Fast and Physically-based Neural Explicit Surface for Relightable Human Avatars
Jiacheng Wu, Ruiqi Zhang, Jie Chen, Hui Zhang
TL;DR
PhyNES addresses relightable human avatars from sparse-view videos by marrying Neural Explicit Surface with pose-conditioned 2D neural maps for geometry, texture, and material. It introduces a rasterization-based neural renderer and dedicated material networks (albedo and roughness) to enable efficient physically-based rendering and relighting, guided by learnable light probes and a Cook-Torrance BRDF. Two training stages optimize pose-dependent geometry/texture and material properties, while a mesh loss regularizes geometry and a hash-encoded MLP accelerates training. Experiments on real and synthetic datasets show competitive relighting quality with substantially faster rendering and lower memory usage than vector/volume-based approaches, as well as improved mesh reconstruction. The approach offers practical benefits for real-time AR/VR and streaming applications by providing a compact, query-efficient representation that supports flexible illumination without heavy computational costs.
Abstract
Efficiently modeling relightable human avatars from sparse-view videos is crucial for AR/VR applications.

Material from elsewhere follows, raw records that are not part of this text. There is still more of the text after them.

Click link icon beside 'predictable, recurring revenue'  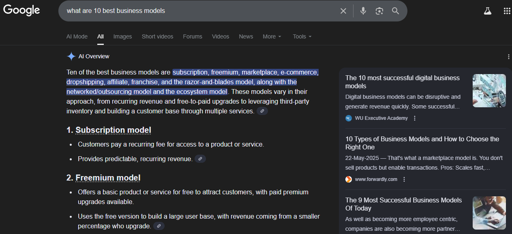pyautogui.click(x=200, y=159)
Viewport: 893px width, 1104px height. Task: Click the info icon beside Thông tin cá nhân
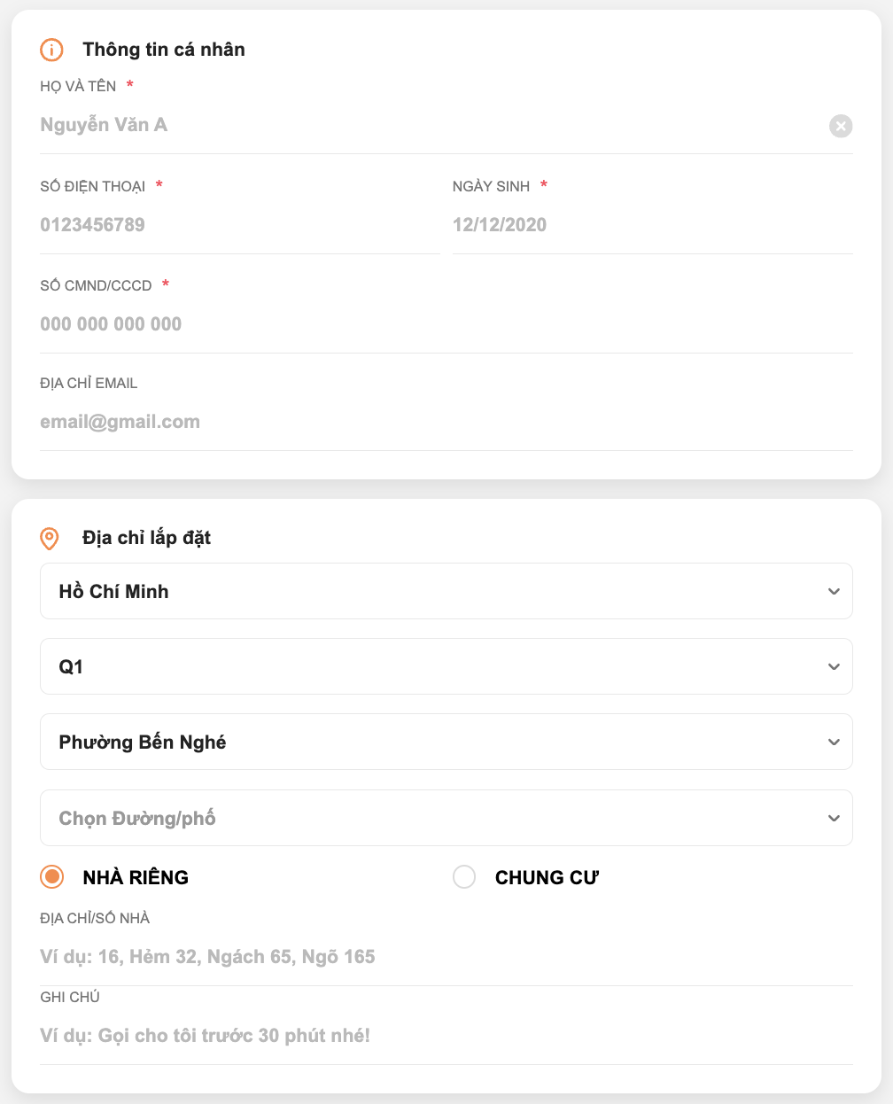click(x=51, y=50)
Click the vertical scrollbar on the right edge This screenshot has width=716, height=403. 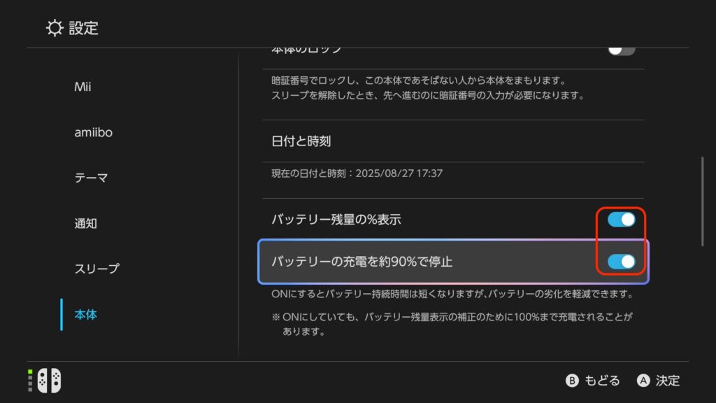pos(703,202)
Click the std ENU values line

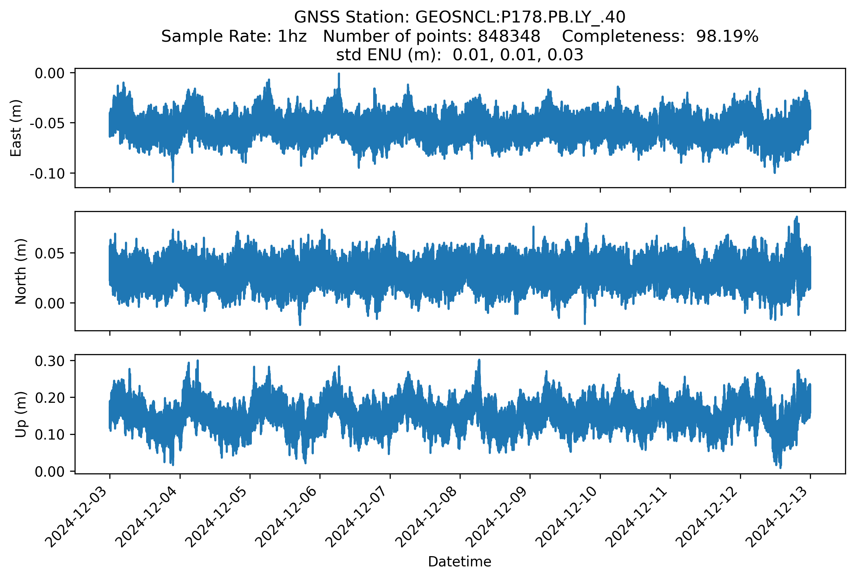pyautogui.click(x=460, y=55)
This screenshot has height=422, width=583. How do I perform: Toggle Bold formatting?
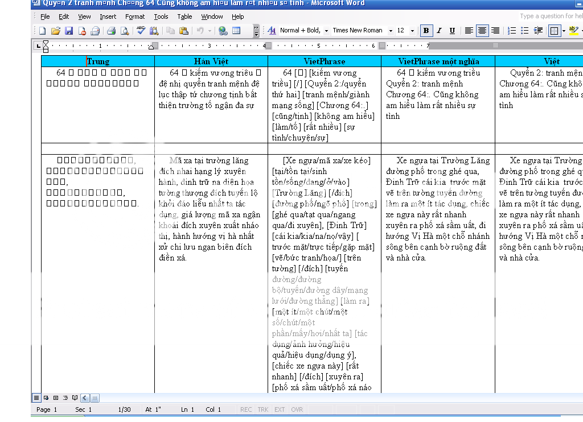click(426, 31)
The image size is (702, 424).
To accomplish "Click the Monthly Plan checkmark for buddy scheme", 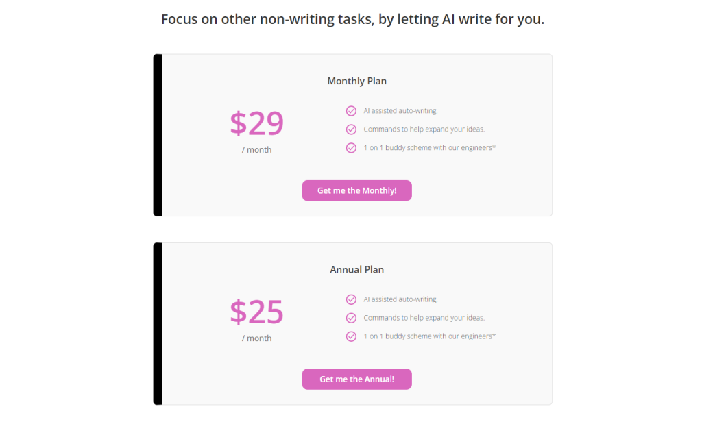I will (351, 147).

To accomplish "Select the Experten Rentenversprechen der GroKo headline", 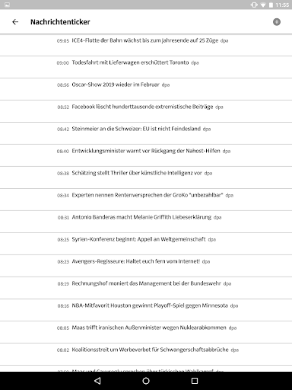I will [x=146, y=200].
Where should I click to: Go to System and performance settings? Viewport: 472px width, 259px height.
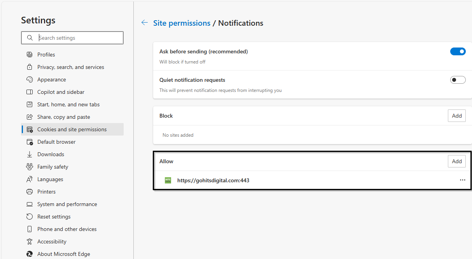click(67, 204)
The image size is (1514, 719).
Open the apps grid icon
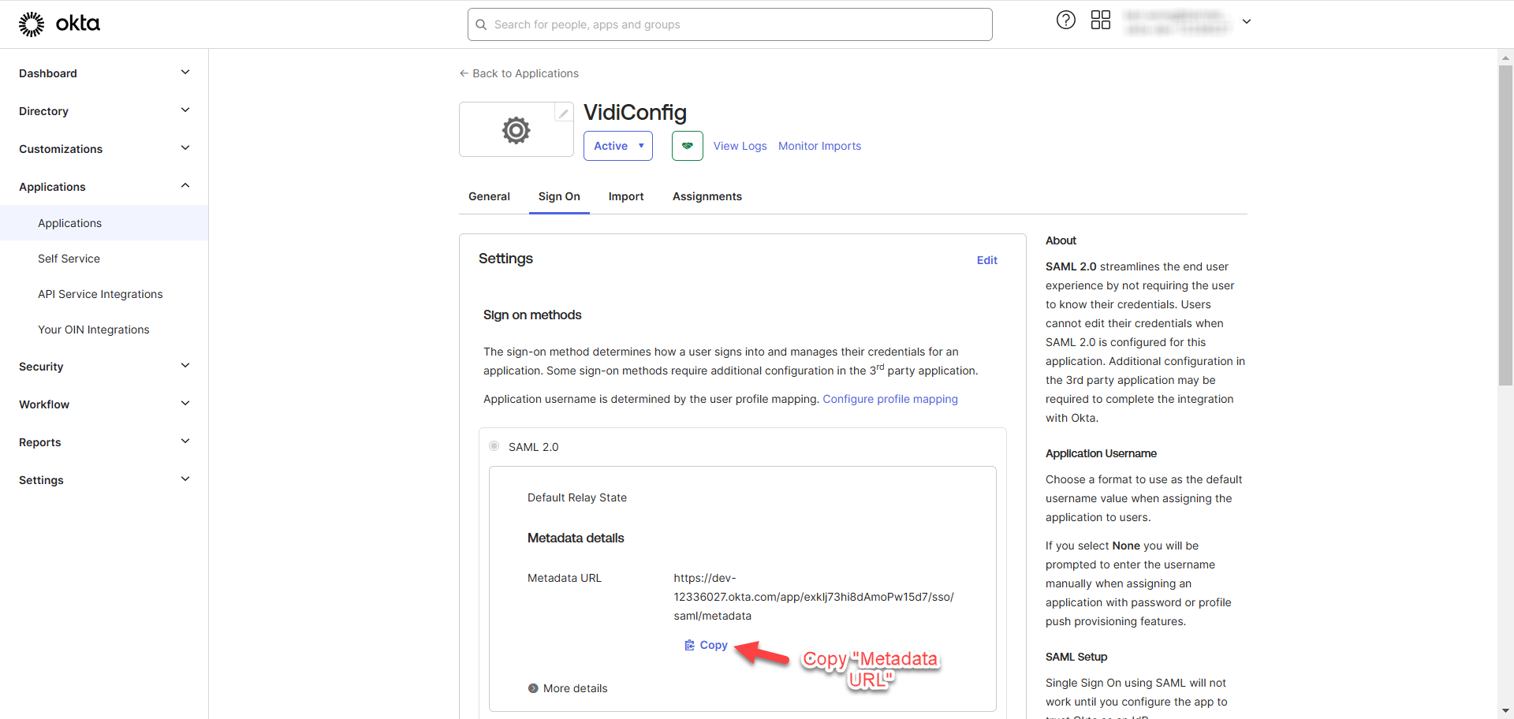1100,20
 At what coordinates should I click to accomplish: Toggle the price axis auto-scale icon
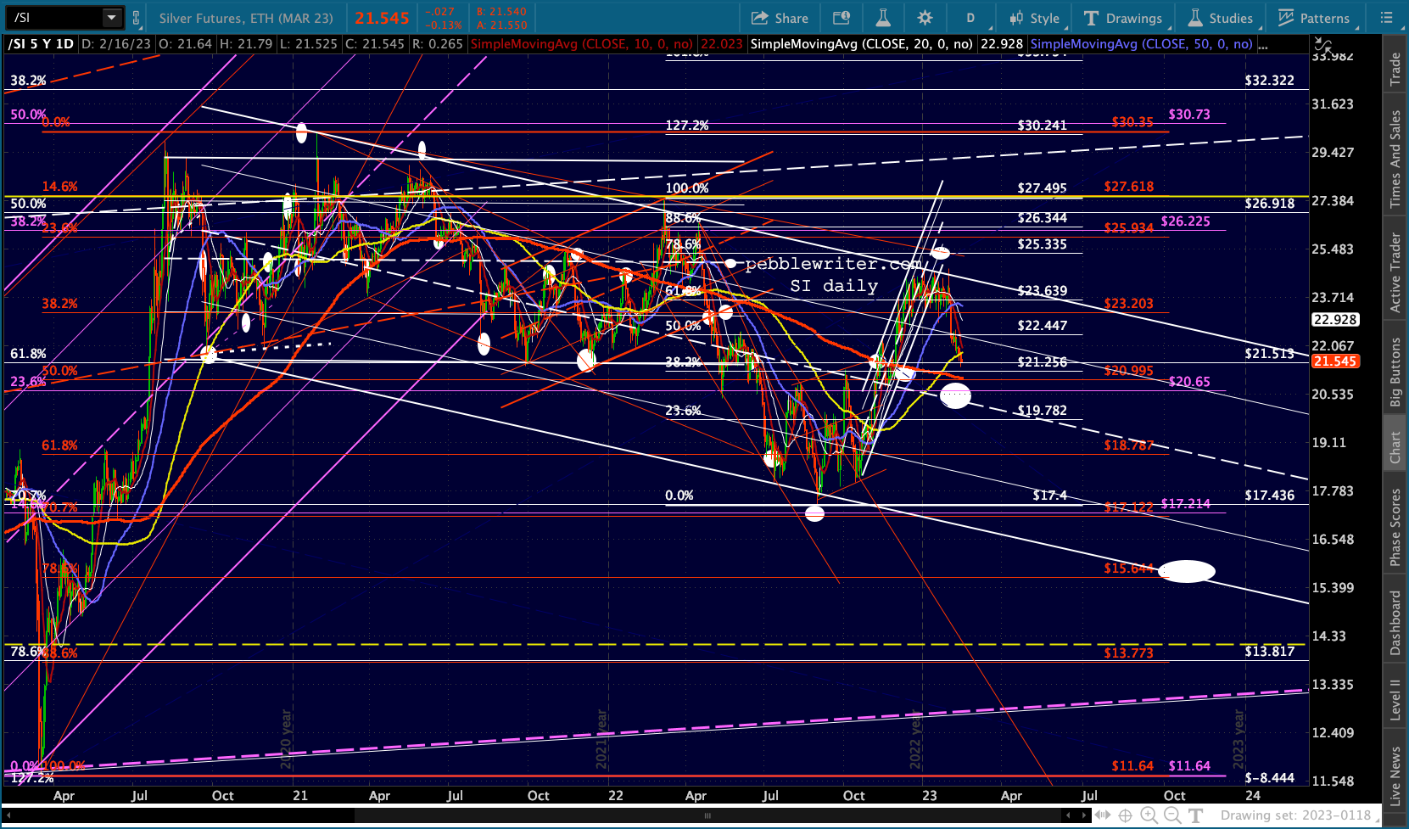click(1322, 43)
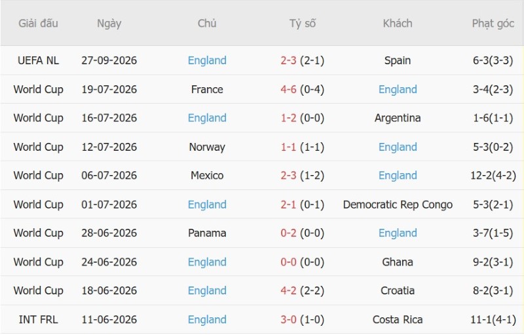Click England in the Ghana match row
This screenshot has height=335, width=524.
[207, 262]
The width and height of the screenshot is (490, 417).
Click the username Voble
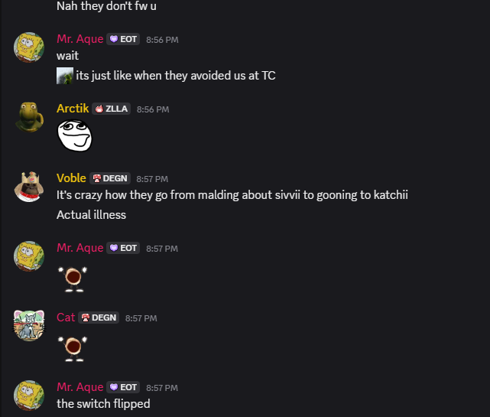[71, 178]
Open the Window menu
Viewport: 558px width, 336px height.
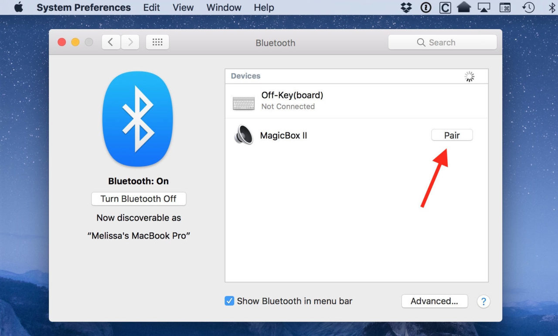224,7
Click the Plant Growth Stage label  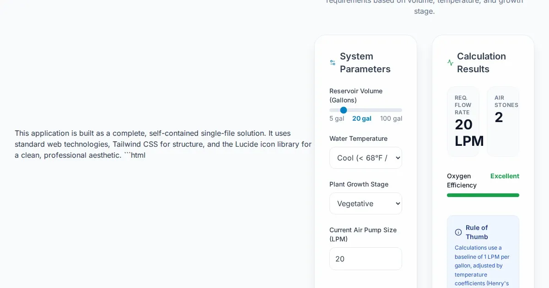click(359, 184)
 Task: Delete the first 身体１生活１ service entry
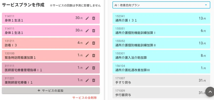94,18
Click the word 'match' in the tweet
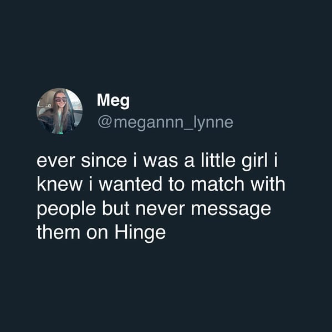The image size is (332, 332). point(218,185)
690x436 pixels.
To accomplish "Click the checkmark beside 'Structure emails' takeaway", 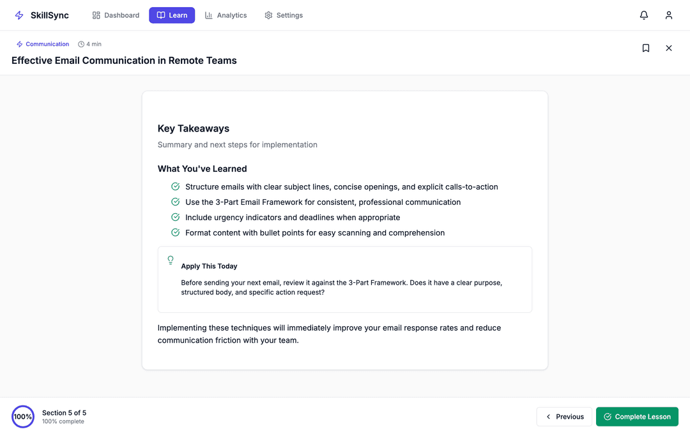I will click(x=175, y=186).
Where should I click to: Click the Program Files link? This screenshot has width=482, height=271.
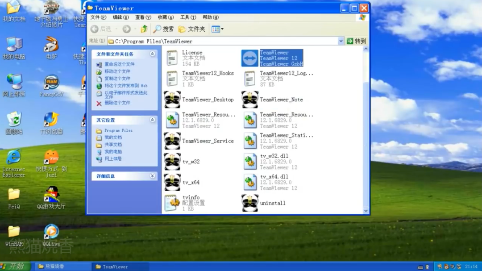pyautogui.click(x=118, y=130)
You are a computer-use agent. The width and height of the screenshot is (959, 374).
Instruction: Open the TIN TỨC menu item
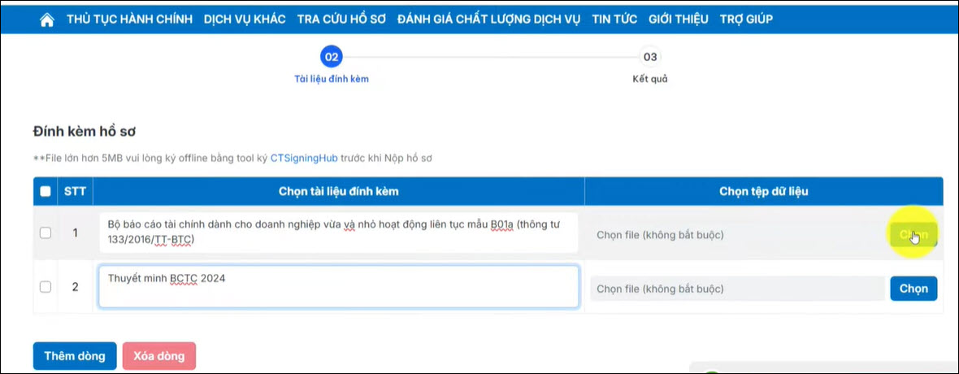[614, 19]
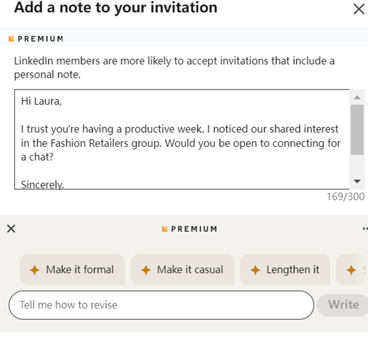Select the partially hidden fourth suggestion chip
368x337 pixels.
tap(352, 270)
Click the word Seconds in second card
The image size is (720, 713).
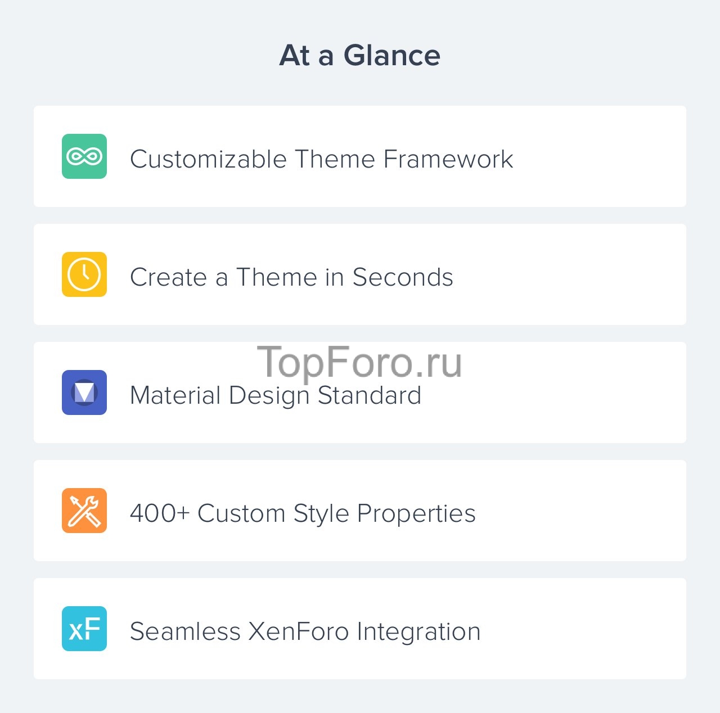pyautogui.click(x=403, y=277)
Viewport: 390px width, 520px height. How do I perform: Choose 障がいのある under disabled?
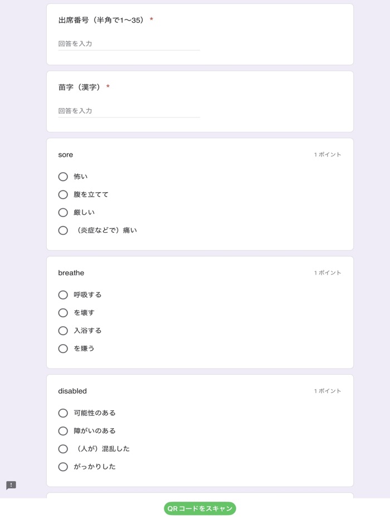point(62,430)
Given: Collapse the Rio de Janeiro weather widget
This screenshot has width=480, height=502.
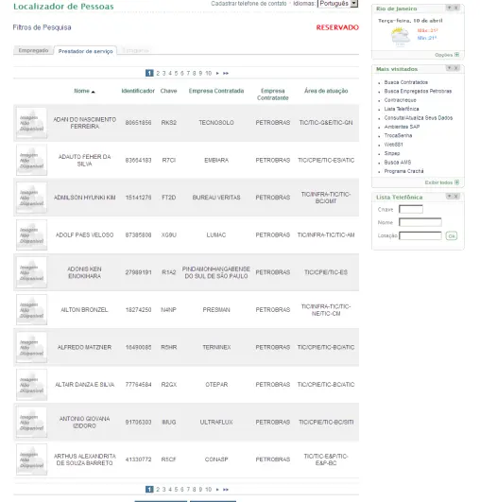Looking at the screenshot, I should tap(449, 8).
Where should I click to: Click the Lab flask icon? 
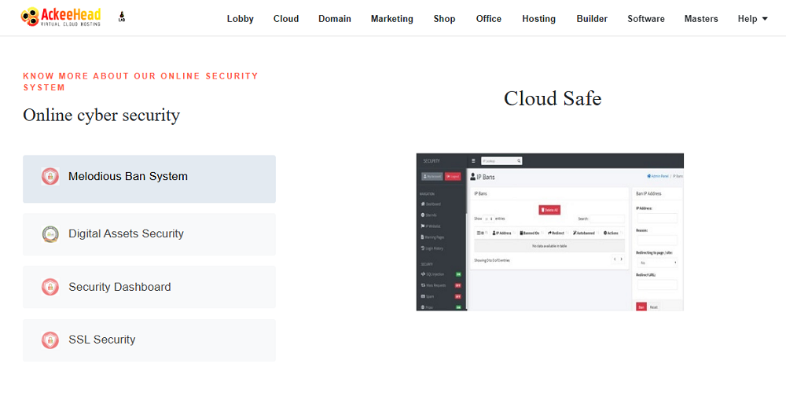click(122, 17)
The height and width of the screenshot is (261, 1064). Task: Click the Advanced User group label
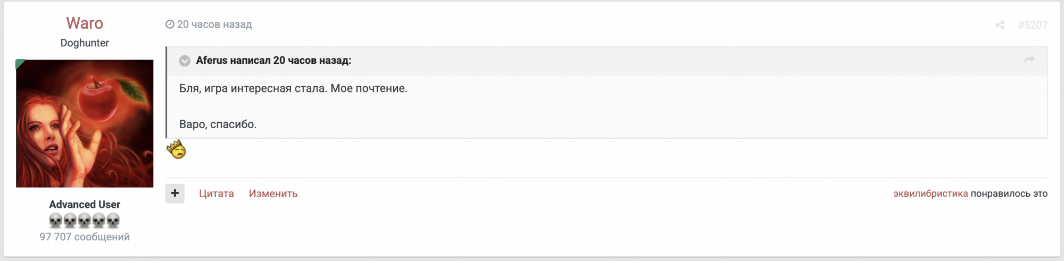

Current methods use neural implicit representations to capture dynamic geometry and reflectance, which incur high costs due to the need for dense sampling in volume rendering. To overcome these challenges, we introduce Physically-based Neural Explicit Surface (PhyNES), which employs compact neural material maps based on the Neural Explicit Surface (NES) representation. PhyNES organizes human models in a compact 2D space, enhancing material disentanglement efficiency. By connecting Signed Distance Fields to explicit surfaces, PhyNES enables efficient geometry inference around a parameterized human shape model. This approach models dynamic geometry, texture, and material maps as 2D neural representations, enabling efficient rasterization. PhyNES effectively captures physical surface attributes under varying illumination, enabling real-time physically-based rendering. Experiments show that PhyNES achieves relighting quality comparable to SOTA methods while significantly improving rendering speed, memory efficiency, and reconstruction quality.